== Document segment ==

I'm more than confident enough to know that it won't. People's idea of unique is so distorted these days that the idea of unique is longer unique, but variation of something else that already exist, in a category with over 1000 images. My idea of unique is more like having the search results just to yourself. If any contributor is able push me out of the search results, I commend them. It would mean they have knowledge of some pretty obscure subjects. Let's just leave it at that.

Yes, you can have the obscure subjects all to your self.  But that is because there is virtually no demand for them.  Stumble into an obscure subject that actually sells well and the copiers will flood your niche so fast you head will spin.  Then guess what, your stuff is pushed back behind the ones that copied you.
Except that on SS specifically, how would the copiers know if a niche subject image had any dls at all?
I mean, let's say someone uploaded a photo of a (hypothetical) schoeck. How would anyone know if it had sold 0 times or 500 times?
« Last Edit: July 20, 2015, 07:35 by ShadySue »

« Reply #322 on: July 20, 2015, 12:46 »
+1
Don't forget that our ports have such statistically insignificant counts against the entire inventory that it is difficult to make statistical predictions. The sample space is too small. I think fresh, season appropriate content is important for driving sales. I read that the typical stock image has a 23 month lifespan with a peak in sales around 6 months in. If this is right what we are making today is a function of what we did 7-8 months ago.

« Reply #323 on: July 20, 2015, 13:42 »
+1
Do you really think shutterstock knows or for that matter cares which images they are sending to the nether regions. They are doing it based on port and image age, it does not matter how great they are or how many are available. Talk to a few people who have been around for a while, we all managed to cling to the notion we had untouchable unique images, that is until the "day" they permanently dropped out of the search.

I'm more than confident enough to know that it won't. People's idea of unique is so distorted these days that the idea of unique is longer unique, but variation of something else that already exist, in a category with over 1000 images. My idea of unique is more like having the search results just to yourself. If any contributor is able push me out of the search results, I commend them. It would mean they have knowledge of some pretty obscure subjects. Let's just leave it at that.

Yes, you can have the obscure subjects all to your self.  But that is because there is virtually no demand for them.  Stumble into an obscure subject that actually sells well and the copiers will flood your niche so fast you head will spin.  Then guess what, your stuff is pushed back behind the ones that copied you.
Except that on SS specifically, how would the copiers know if a niche subject image had any dls at all?
I mean, let's say someone uploaded a photo of a (hypothetical) schoeck. How would anyone know if it had sold 0 times or 500 times?

Do you know any indies who just upload to SS specifically?  Not to mention there are other ways the find out what new niches are selling.  Most of the sites put out newsletters monthly suggesting what subjects are HOT.  I am sure a lot of us who been at this awhile have had the experience of discovering a good niche and then a couple months later it is outed by the agencies. Not to mention some of the top selling factories have employees paid to do this research.
« Last Edit: July 20, 2015, 13:45 by PixelBytes »

ShadySue

« Reply #324 on: July 20, 2015, 14:07 »
0
Except that on SS specifically, how would the copiers know if a niche subject image had any dls at all?
I mean, let's say someone uploaded a photo of a (hypothetical) schoeck. How would anyone know if it had sold 0 times or 500 times?
Do you know any indies who just upload to SS specifically? 
Yes, but they don't actively upload to SS any more because their niches are too niche - in particular, too localised - to do well there.

===
== Exercise data ==

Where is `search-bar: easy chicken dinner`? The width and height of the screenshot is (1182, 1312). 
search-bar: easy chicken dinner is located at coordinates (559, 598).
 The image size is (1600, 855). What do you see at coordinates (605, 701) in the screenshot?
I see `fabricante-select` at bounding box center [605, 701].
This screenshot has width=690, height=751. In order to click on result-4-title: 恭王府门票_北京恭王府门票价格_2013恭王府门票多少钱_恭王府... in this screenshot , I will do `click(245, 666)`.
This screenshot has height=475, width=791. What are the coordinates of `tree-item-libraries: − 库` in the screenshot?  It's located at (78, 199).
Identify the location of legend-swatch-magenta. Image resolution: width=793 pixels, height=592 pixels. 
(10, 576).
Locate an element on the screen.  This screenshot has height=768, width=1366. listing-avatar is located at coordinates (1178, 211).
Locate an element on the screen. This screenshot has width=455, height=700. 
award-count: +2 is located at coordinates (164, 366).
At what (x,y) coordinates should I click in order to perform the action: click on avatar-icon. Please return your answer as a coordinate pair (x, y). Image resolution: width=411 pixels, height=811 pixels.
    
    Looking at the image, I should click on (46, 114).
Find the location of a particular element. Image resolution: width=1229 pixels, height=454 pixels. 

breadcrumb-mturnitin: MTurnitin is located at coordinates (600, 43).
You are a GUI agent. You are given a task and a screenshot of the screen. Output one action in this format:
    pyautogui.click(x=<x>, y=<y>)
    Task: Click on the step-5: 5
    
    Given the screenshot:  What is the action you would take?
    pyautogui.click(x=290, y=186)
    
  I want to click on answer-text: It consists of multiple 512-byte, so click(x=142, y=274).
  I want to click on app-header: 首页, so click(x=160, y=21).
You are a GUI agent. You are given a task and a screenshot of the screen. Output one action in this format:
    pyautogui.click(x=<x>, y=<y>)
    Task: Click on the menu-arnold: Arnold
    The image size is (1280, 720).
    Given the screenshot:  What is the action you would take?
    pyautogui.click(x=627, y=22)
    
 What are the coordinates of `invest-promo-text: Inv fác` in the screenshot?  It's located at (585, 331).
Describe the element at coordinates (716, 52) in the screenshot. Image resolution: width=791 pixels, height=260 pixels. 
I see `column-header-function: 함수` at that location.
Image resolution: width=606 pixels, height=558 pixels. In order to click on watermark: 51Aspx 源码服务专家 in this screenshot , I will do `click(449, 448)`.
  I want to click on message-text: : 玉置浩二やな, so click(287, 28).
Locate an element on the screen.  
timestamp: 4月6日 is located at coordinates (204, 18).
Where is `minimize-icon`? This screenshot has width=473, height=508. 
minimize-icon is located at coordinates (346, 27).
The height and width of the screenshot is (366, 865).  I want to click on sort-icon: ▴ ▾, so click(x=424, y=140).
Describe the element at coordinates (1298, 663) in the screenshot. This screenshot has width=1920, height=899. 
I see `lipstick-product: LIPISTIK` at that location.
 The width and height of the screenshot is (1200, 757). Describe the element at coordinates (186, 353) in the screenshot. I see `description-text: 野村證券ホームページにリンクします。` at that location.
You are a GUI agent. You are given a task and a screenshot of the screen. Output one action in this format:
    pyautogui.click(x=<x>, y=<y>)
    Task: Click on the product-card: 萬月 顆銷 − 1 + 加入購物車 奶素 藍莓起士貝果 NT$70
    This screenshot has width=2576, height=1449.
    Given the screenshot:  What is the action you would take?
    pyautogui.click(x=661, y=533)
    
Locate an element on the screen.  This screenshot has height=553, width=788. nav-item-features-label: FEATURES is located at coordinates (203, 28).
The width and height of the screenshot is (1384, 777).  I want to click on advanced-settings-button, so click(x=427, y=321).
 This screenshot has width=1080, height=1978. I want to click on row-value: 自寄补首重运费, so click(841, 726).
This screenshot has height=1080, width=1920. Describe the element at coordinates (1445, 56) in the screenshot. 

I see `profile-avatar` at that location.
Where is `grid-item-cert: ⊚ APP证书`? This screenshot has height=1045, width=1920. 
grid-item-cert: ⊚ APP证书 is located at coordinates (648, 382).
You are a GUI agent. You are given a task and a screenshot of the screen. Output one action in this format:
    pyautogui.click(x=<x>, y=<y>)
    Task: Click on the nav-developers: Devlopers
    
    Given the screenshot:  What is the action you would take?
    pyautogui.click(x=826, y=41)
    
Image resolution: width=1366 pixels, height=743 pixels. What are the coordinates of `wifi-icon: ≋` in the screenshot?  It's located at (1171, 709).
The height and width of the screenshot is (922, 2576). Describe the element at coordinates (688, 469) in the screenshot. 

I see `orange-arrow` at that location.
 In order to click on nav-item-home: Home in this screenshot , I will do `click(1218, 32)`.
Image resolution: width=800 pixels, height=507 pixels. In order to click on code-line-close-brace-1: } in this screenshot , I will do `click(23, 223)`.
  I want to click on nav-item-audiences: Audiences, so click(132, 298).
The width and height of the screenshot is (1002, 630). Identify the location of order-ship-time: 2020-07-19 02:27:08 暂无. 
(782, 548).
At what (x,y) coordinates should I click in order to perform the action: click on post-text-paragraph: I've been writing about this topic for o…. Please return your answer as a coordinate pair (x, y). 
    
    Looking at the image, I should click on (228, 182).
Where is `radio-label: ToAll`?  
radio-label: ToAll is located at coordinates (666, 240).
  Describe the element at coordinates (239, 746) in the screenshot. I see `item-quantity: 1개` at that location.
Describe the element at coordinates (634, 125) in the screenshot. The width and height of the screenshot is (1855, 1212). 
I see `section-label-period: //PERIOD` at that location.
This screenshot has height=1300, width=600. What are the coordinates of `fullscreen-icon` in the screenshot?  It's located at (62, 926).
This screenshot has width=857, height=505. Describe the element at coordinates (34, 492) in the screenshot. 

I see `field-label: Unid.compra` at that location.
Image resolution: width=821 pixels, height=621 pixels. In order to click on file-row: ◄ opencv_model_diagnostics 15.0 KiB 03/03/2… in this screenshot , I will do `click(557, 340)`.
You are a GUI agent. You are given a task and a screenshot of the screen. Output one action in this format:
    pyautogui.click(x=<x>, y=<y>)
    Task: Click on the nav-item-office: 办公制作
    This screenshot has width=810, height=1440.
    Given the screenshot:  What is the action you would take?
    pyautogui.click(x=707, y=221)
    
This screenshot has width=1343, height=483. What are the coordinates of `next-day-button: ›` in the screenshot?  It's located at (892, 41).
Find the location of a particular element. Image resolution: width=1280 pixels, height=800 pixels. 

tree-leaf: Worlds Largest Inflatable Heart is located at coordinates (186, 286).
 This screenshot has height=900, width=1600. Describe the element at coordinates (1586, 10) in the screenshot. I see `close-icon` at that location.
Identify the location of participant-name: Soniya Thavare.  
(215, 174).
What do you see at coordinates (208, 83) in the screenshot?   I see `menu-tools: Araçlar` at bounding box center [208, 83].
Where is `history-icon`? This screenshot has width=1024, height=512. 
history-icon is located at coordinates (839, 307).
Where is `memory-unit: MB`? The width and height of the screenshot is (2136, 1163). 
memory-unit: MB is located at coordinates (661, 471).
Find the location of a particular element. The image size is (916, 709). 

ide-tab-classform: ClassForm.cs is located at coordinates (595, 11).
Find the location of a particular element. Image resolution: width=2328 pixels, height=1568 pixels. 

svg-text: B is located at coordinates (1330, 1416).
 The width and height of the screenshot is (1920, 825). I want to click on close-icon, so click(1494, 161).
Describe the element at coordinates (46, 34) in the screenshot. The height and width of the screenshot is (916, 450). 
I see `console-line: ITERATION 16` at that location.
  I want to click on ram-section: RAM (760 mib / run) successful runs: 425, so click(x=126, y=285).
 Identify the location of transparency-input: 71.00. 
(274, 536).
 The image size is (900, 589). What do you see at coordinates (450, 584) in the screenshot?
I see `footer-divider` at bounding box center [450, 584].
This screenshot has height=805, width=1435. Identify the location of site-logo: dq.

===

● **Task to carry out**: Give each reply number shown in the forum thread about stock image search results, together with the date and time that accompany it.

● **Task solution**:
Reply #322: July 20, 2015, 12:46
Reply #323: July 20, 2015, 13:42
Reply #324: July 20, 2015, 14:07